(Dataset rows)

○ ○ ○ ○

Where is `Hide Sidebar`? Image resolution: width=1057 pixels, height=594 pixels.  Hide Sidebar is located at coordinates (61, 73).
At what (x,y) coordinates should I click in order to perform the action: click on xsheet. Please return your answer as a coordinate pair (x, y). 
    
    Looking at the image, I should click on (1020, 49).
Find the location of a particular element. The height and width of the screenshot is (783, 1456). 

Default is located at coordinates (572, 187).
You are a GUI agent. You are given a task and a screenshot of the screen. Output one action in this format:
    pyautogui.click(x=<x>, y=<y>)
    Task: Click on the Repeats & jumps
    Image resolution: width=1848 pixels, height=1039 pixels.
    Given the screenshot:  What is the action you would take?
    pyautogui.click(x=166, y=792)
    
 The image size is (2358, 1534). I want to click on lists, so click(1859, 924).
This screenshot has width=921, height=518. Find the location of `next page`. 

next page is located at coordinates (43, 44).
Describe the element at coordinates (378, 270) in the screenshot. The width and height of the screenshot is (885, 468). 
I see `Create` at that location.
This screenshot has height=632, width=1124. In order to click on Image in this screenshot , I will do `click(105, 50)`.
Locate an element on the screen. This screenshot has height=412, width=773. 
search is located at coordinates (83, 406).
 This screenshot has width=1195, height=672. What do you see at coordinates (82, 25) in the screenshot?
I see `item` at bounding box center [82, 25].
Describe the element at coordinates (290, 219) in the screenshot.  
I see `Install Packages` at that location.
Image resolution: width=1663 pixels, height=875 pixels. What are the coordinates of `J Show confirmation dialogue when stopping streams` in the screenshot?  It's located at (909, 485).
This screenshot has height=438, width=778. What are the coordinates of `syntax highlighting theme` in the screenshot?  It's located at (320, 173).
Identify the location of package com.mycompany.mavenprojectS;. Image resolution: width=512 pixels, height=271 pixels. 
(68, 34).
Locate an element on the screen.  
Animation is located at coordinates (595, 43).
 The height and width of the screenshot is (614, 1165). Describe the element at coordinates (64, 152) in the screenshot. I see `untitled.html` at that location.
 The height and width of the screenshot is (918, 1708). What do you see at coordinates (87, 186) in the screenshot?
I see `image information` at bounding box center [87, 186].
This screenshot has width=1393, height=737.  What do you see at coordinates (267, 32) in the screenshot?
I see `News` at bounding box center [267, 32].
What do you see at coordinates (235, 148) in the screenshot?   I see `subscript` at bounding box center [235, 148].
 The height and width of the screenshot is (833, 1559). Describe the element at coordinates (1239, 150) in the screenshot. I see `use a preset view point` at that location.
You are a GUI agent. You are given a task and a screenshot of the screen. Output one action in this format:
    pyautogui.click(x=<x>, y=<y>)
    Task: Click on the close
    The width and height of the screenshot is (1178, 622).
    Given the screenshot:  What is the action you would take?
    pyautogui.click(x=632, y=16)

○ ○ ○ ○

▸ TASK DIRECTIONS
Write out all of the lines above word for word.

▸ IN RESPONSE
Where is `Hide Sidebar`? Image resolution: width=1057 pixels, height=594 pixels.  Hide Sidebar is located at coordinates (61, 73).
At what (x,y) coordinates should I click in order to perform the action: click on xsheet. Please return your answer as a coordinate pair (x, y). 
    
    Looking at the image, I should click on (1020, 49).
Find the location of a particular element. The height and width of the screenshot is (783, 1456). 

Default is located at coordinates (572, 187).
You are a GUI agent. You are given a task and a screenshot of the screen. Output one action in this format:
    pyautogui.click(x=<x>, y=<y>)
    Task: Click on the Repeats & jumps
    Image resolution: width=1848 pixels, height=1039 pixels.
    Given the screenshot:  What is the action you would take?
    pyautogui.click(x=166, y=792)
    
 The image size is (2358, 1534). I want to click on lists, so click(1859, 924).
This screenshot has width=921, height=518. Find the location of `next page`. 

next page is located at coordinates (43, 44).
Describe the element at coordinates (378, 270) in the screenshot. The width and height of the screenshot is (885, 468). 
I see `Create` at that location.
This screenshot has height=632, width=1124. In order to click on Image in this screenshot , I will do `click(105, 50)`.
Locate an element on the screen. This screenshot has height=412, width=773. 
search is located at coordinates (83, 406).
 This screenshot has width=1195, height=672. What do you see at coordinates (82, 25) in the screenshot?
I see `item` at bounding box center [82, 25].
Describe the element at coordinates (290, 219) in the screenshot.  
I see `Install Packages` at that location.
Image resolution: width=1663 pixels, height=875 pixels. What are the coordinates of `J Show confirmation dialogue when stopping streams` in the screenshot?  It's located at (909, 485).
This screenshot has height=438, width=778. What are the coordinates of `syntax highlighting theme` in the screenshot?  It's located at (320, 173).
Identify the location of package com.mycompany.mavenprojectS;. Image resolution: width=512 pixels, height=271 pixels. 
(68, 34).
Locate an element on the screen.  
Animation is located at coordinates (595, 43).
 The height and width of the screenshot is (614, 1165). Describe the element at coordinates (64, 152) in the screenshot. I see `untitled.html` at that location.
 The height and width of the screenshot is (918, 1708). What do you see at coordinates (87, 186) in the screenshot?
I see `image information` at bounding box center [87, 186].
This screenshot has width=1393, height=737.  What do you see at coordinates (267, 32) in the screenshot?
I see `News` at bounding box center [267, 32].
What do you see at coordinates (235, 148) in the screenshot?   I see `subscript` at bounding box center [235, 148].
 The height and width of the screenshot is (833, 1559). Describe the element at coordinates (1239, 150) in the screenshot. I see `use a preset view point` at that location.
You are a GUI agent. You are given a task and a screenshot of the screen. Output one action in this format:
    pyautogui.click(x=<x>, y=<y>)
    Task: Click on the close
    The width and height of the screenshot is (1178, 622).
    Given the screenshot:  What is the action you would take?
    pyautogui.click(x=632, y=16)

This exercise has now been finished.